Background: Segawa disease is a very rare inherited disease, which is characterized by dopa-responsive dystonia and diurnal fluctuation. Dysfunction of GTP cyclohydrolase I (GTPCHI) due to mutations of the enzyme-coding gene, GCH1, reduced the production of neopterin and biopterin, and this induced a shortage of dopamine in the central nervous system.
Method: We examined 137 patients who suffered dystonia and/or other involuntary movements, from January 2012 to December 2016. We measured the neopterin and biopterin content in these patients. Genetic analysis of GCH1, which encoded GTPCHI, was also performed in 50 patients.

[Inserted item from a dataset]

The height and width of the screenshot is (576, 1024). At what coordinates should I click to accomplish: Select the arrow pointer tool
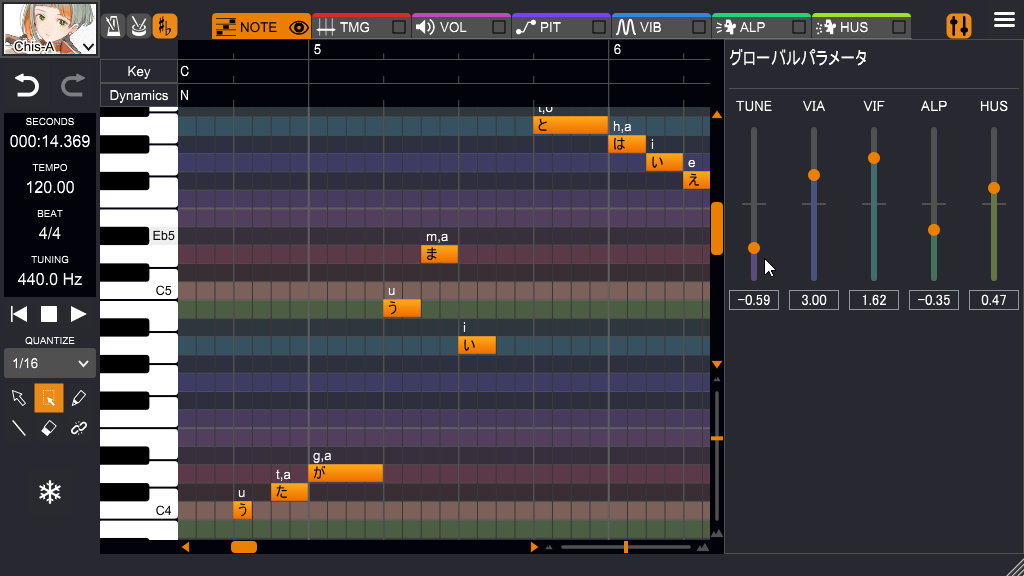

Results: Twenty-two patients had mutations in GCH1 and were diagnosed with Segawa disease. These patients comprised 18 females and 4 males. The average age of patients who underwent genetic analysis was 19.35 years (Range: 7 to 62). Most of the patients who were diagnosed as adults showed dystonic symptoms from a very young age. The mutations detected in the GCH1 of patients in this study included six missense mutations, three frame-shift mutations, one nonsense mutation, four mutations in introns around exons, and four large exon deletions. Three families had their own unique mutation; however, no common mutation was observed in other patients. In this study, we examined patients from 32 of the 47 prefectures in Japan (total population of these areas was 106,058,400 in 2016). The calculated incidence rate of Segawa disease was 4.1/100,000,000 per year in this study. The prevalence rate was considered 1.6/1,000,000 when the average of duration of this disease was 40 years.
Conclusion: Over the course of five years, we genetically diagnosed patients with Segawa disease. No common mutation was observed. The incidence rate was 4.1 per hundred million people per year and the prevalence rate was 1.6 per million people in Japan.